Mme Ségolène Neuville, secrétaire d'État auprès de la ministre des affaires sociales et de la santé, chargée des personnes handicapées et de la lutte contre l'exclusion . - Cette question m'est chère également, étant moi-même originaire des Pyrénées-Orientales, un autre département vitivinicole.
Lorsque les conditions climatiques sont défavorables - ce qui est rare par chez nous, c'est pourquoi le vin y est bon - le droit européen autorise en effet ces techniques. Les représentants nationaux des viticulteurs ont demandé en 2013 le retour des autorisations d'enrichissements supprimées en 2008, et le rétablissement de la compensation financière du surcoût des MC/MCR. La France présentera à l'automne 2014 ses positions en la matière.
Une réflexion est en cours au sein de la filière, à la demande du ministre, pour définir une stratégie cohérente ; ses conclusions sont attendues en juin. La question que vous soulevez sera abordée.
La coopération interrégionale sera renforcée, et des lignes directrices seront adressées aux préfets, afin de disposer d'un cadre national cohérent.
M. Michel Teston. - Il serait bon que les propositions soient faites avant la récolte de 2014. Certains producteurs vont pouvoir utiliser l'ajout de saccharose, quand d'autres seront contraints de recourir aux MC/MCR, beaucoup plus coûteux.
Étudiants handicapés
Mme Muguette Dini . - Je vous souhaite à mon tour la bienvenue, madame la ministre. Je veux vous interroger sur le respect des droits des étudiants handicapés à la compensation des conséquences de leur handicap lors des épreuves écrites et orales des examens et sur le recrutement des personnes handicapées dans la fonction publique.
Je connais personnellement un jeune adulte malvoyant, détenteur d'un master en informatique, candidat à l'agrégation mais n'ayant pu bénéficier d'un aménagement d'épreuves. Effondré par le stress, il s'est vu privé des droits à la compensation de son handicap, pourtant prévus par l'article L. 114-1-1 du code de l'action sociale et des familles. Candidat à des postes de remplaçant auprès de l'académie de Versailles, il s'est trouvé victime, cette fois, d'une interprétation trop restrictive des textes.
= = = =
* **Les tâches**:
a) Résumez le texte extrait en trois phrases.
b) Recopiez le passage du texte extrait qui va de « Une réflexion est » à « cadre national cohérent. », en remplaçant « juin » par « septembre ».
c) D'après le texte extrait, en quelle année avaient été supprimées les autorisations d'enrichissements dont les viticulteurs ont demandé le retour ?

* **Données fournies**:
= = = =
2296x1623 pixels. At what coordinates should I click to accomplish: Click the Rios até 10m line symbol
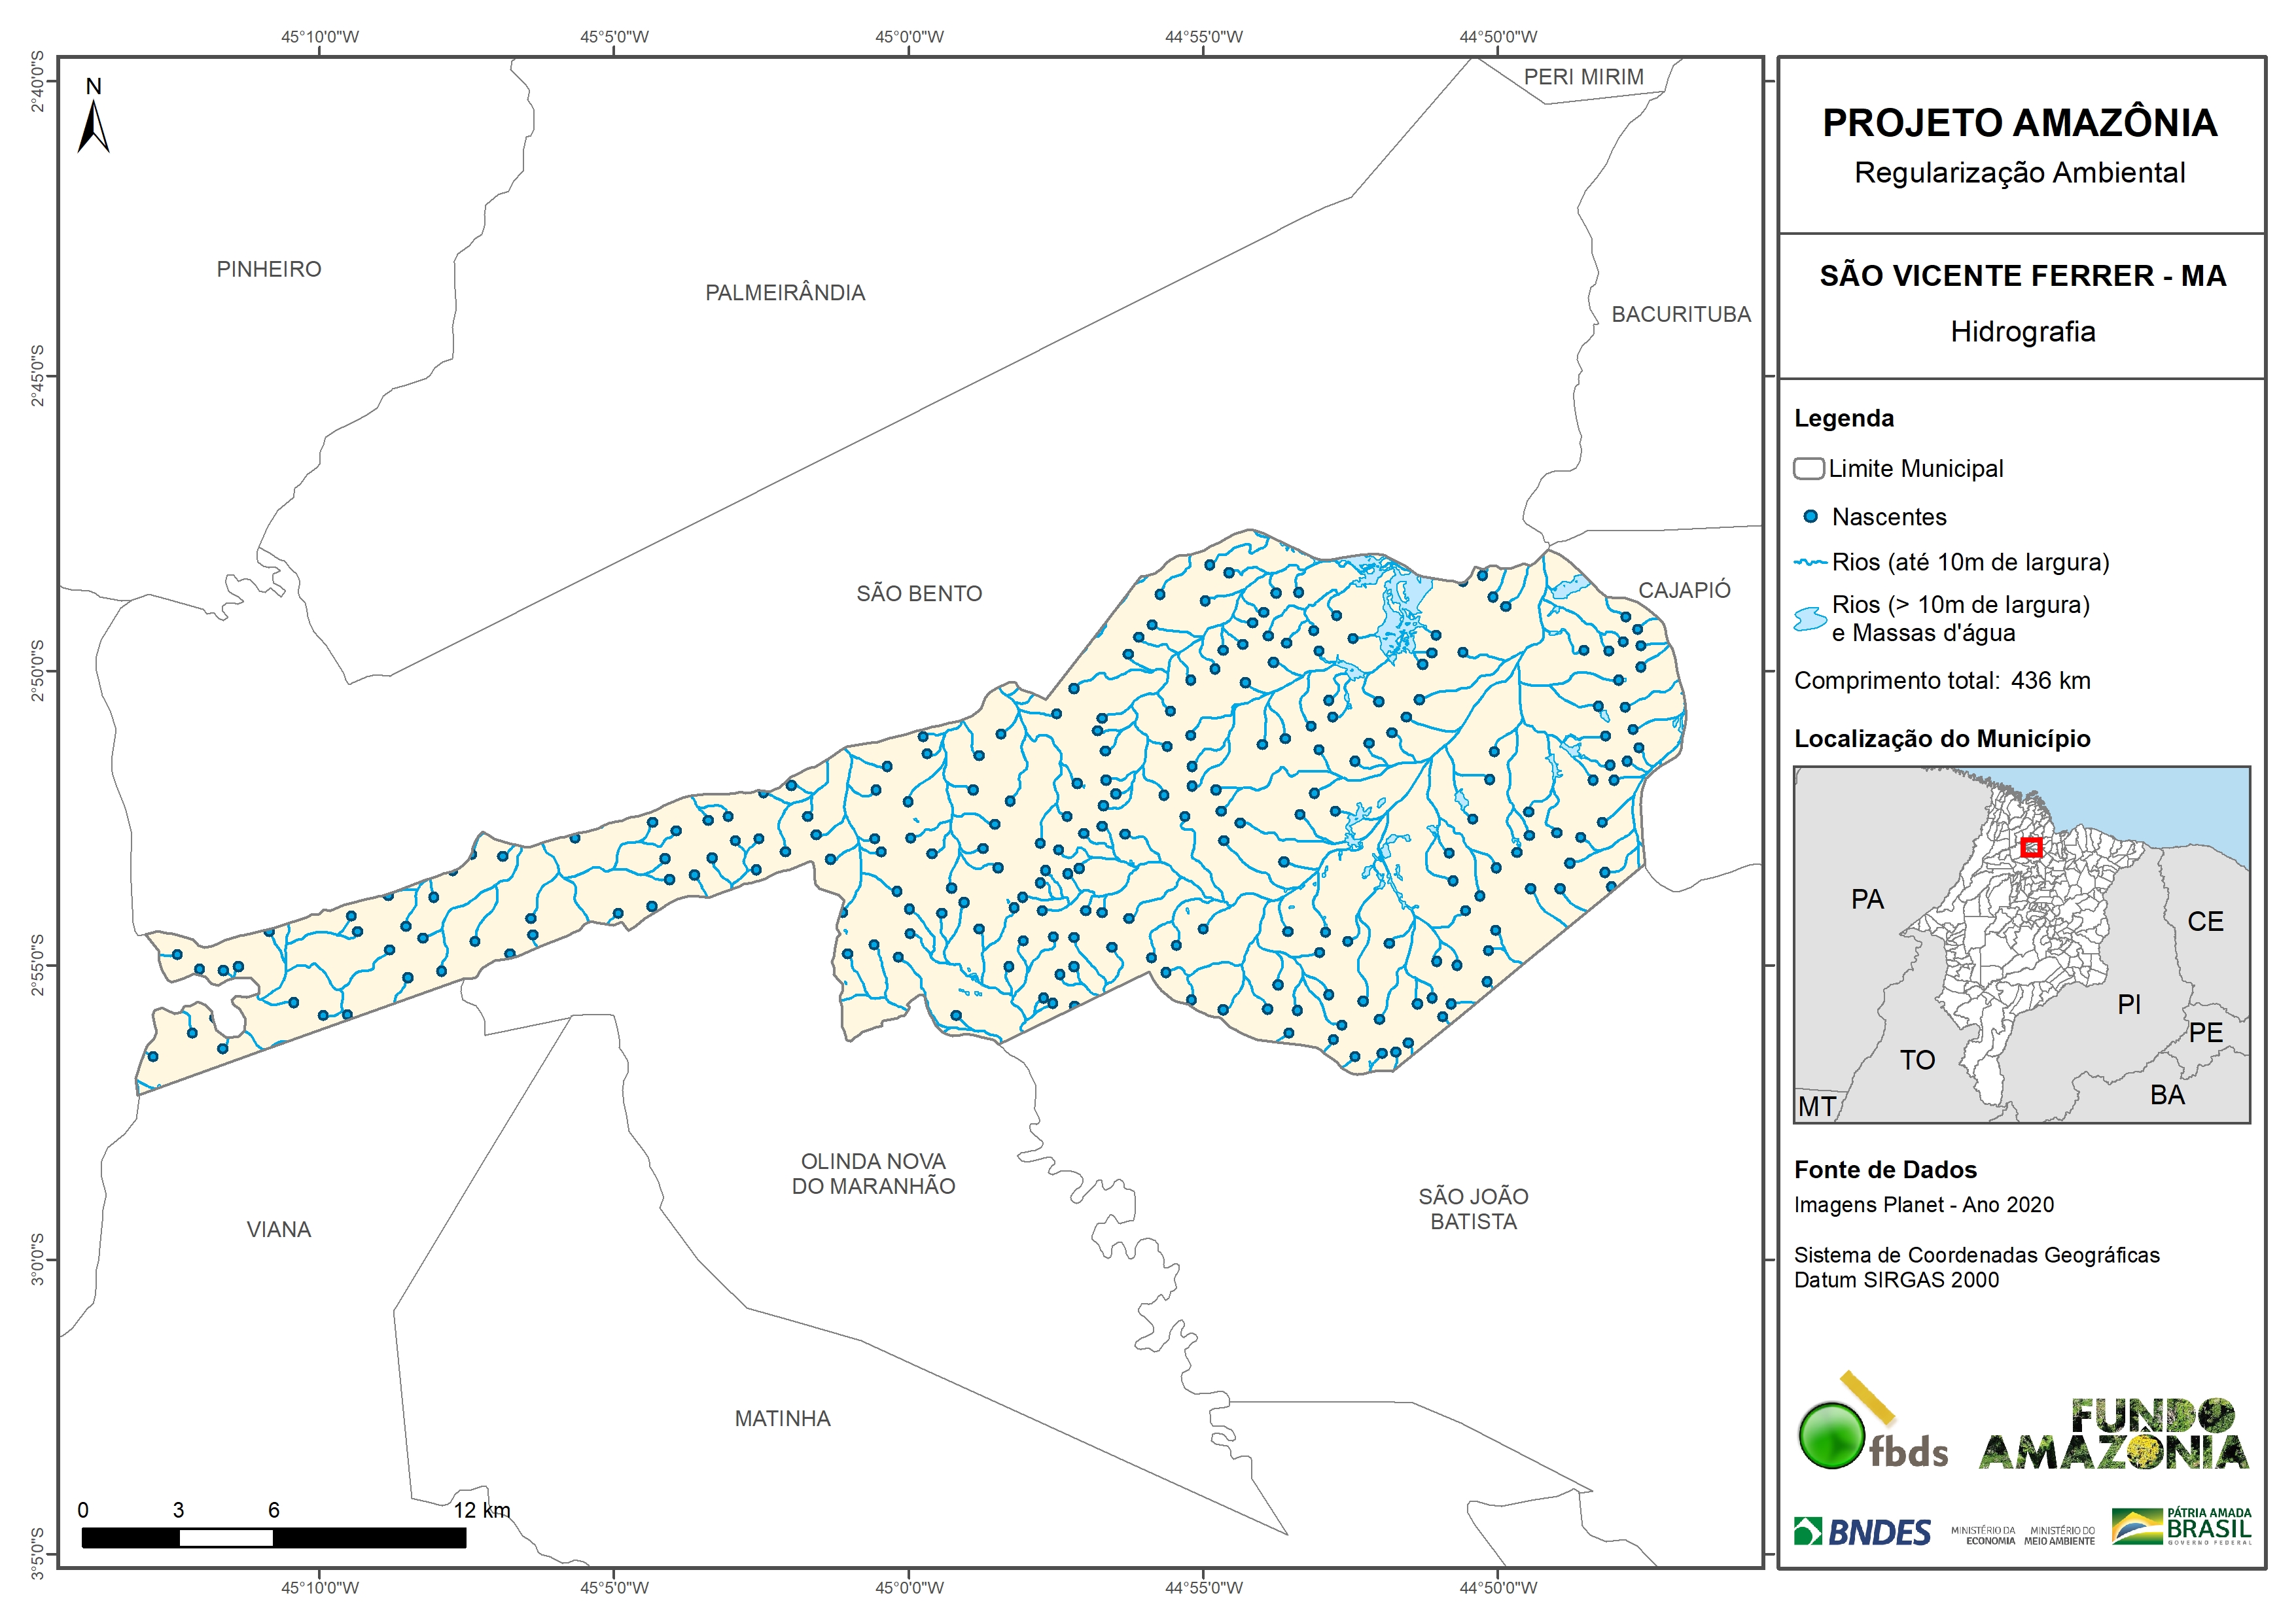tap(1810, 563)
= = = =
* **Les solutions**:
a) Mme Ségolène Neuville indique que le droit européen autorise ces techniques en cas de conditions climatiques défavorables, que les représentants nationaux des viticulteurs ont demandé en 2013 le retour des autorisations d'enrichissements supprimées en 2008 ainsi que la compensation du surcoût des MC/MCR, et que la France présentera ses positions à l'automne 2014. M. Michel Teston souhaite que les propositions soient faites avant la récolte de 2014, car certains producteurs devront recourir aux MC/MCR, beaucoup plus coûteux que l'ajout de saccharose. Mme Muguette Dini soulève la question du droit des étudiants handicapés à la compensation de leur handicap lors des examens et celle du recrutement des personnes handicapées dans la fonction publique.

b)
Une réflexion est en cours au sein de la filière, à la demande du ministre, pour définir une stratégie cohérente ; ses conclusions sont attendues en septembre. La question que vous soulevez sera abordée.
La coopération interrégionale sera renforcée, et des lignes directrices seront adressées aux préfets, afin de disposer d'un cadre national cohérent.

c) En 2008.